Another great theme
Chap. 4's great theme was adoption. Chapter 5 builds on that with the theme of freedom, liberation. "Stand firm, therefore, and do not submit again to a yoke of slavery."
Paul plays with the theme, admonishing his readers: "For you were called to freedom, brothers and sisters; only do not use your freedom as an opportunity for self-indulgence, but through love become slaves to one another." Slaves to loving your neighbor as yourself.
Here are the signs of slavery to sin instead of love: "fornication, impurity, licentiousness, idolatry, sorcery, enmities, strife, jealousy, anger, quarrels, dissensions, factions, envy, drunkenness, carousing, and things like these." Here's what's supposed to replace them: "love, joy, peace, patience, kindness, generosity, faithfulness, gentleness, and self-control."
I didn't see homsexuality mentioned in the first list, but I sure do see the kinds of things I want in my intimate relationships with God and with my spouse listed in the second: love, joy, peace, patience, kindness, generosity, faithfulness, gentleness ...

◆ **Data shown**:

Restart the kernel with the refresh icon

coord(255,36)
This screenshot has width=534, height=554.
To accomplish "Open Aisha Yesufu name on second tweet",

◆ **Written tasks**:
a) Decide whether each statement agrees with the post on Paul's theme of freedom, answering yes or no and quoting the deciding words: (i) Chapter 4's great theme was adoption; (ii) patience is listed among the signs of slavery to sin; (iii) readers are told to become slaves to one another through love.
b) Write what comes next in the post on Paul's theme of freedom, picking up after its final line.
The lines above come from a source separate from the post on Paul's theme of freedom.

◆ **Answers for this exercise**:
a)
(i) Yes: "Chap. 4's great theme was adoption."
(ii) No: "Here's what's supposed to replace them: "love, joy, peace, patience, kindness, generosity, faithfulness, gentleness, and self-control.""
(iii) Yes: "through love become slaves to one another."

b)
The little reading I have done on attachment and addiction talks about how one gets from the first set of behaviors to the second. It's not easy when psyche and neurology team up to enslave a person. It's all in letting go, allowing grace (unmerited divine power and love) into the quiet places between our attachments, the way we used to be when we were children before we developed addictive behavior. Gerald May, who wrote "Addiction and Grace" calls addiction the idolatry of our age. We become so attached to the objects of our desires that they become for us false gods. The addicted person builds a life around paying homage to those idols.
For me, freedom only comes through the Divine. For me, that means through Christ, but I don't box God's power into only one path of revelation and salvation. We all search for that transcendant kind of freedom, the kind that brings true, soul-satisfying peace. Sounds like grace to me. Others call it something else. The name is far less important than the reality.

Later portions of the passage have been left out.